Part 2: During Planning

  1. As a team, share what you’ve discovered about your students’ strengths and areas for growth. It may be helpful to chart these so you can refer back to them as you plan.
  1. Review the Rigby Theme Overview to see the literacy objectives and standards that have been identified by Rigby for a teaching focus. Note: This is not the only teaching in this theme.
  1. Determine, in general, how well Rigby’s objectives and standards support mastery of the Essential Learnings for your grade level. In particular, consider your team’s understanding of the focus comprehension strategy. Do you share a clear vision for 1) what this strategy is—how proficient readers use this strategy to make meaning, 2) how to model this, 3) what the think aloud might sound like, and 4) how to assess whether students are getting it? You may require additional resources to help you reach common understanding (e.g., Reading for Meaning, Strategies That Work).
  1. For theme specifics, look at Day 1. Identify what’s being taughtthrough the day.
  2. Do my students need to know that (based on the Essential Learnings)? Is this teaching target a building block for mastery of the Essential Learnings?
  3. If yes, include the lesson in your plans.
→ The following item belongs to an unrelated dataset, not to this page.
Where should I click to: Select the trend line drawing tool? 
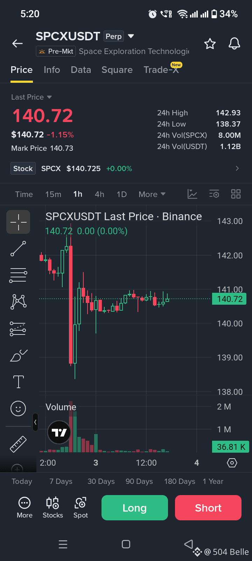point(18,249)
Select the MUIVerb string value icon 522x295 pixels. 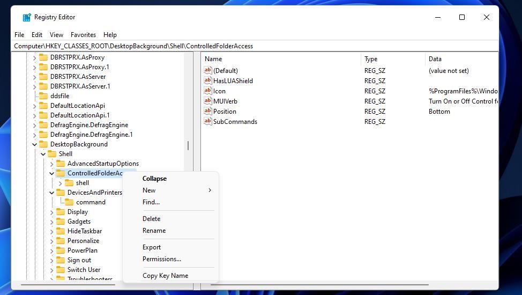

If not, omit the lesson and/or substitute it with something that your students do need to know.
  4. What else do my assessments tell me that my students need to know and do (based on the Essential Learnings)?Since the Essential Learnings are outcomes for the end of the year, consider, What do I need to teach now that will build toward this outcome?
  5. Add this instruction to your plans.
  1. Construct the lesson.
  2. Consider instructional support you may need to provide to set students up for success. Do we need to build background knowledge or clarify vocabulary? How might we do that? Which vocabulary?
  3. Write a clear objective. How will we communicate to students what the teaching target is?
  4. Create a hook to grab the attention of the students. How will we communicate that this lesson is relevant and important to students?
  5. Decide how to monitor/check for understanding during and after the lesson.
  1. Continue this process for Day 2. In the future, each team member may want to take responsibility for previewing a different day of the five-day week and come to your planning session prepared to share how the teaching targets match/don’t match the Essential Learnings.
  1. When you have a five-day plan, look back across the week. How well have the Essential Learnings been addressed? Make revisions to your plans based on what you notice.

Part 3: After Planning

  1. Use the gradual release model to deliver your planned instruction.
  1. In reading conferences, assess what you’ve taught. What do students know and what can they do with support? independently?
  1. Analyze your assessments. What will students continue to need modeled? What will students need more practice with? When they are independent, what’s the next step? Use this information to guide your next planning session.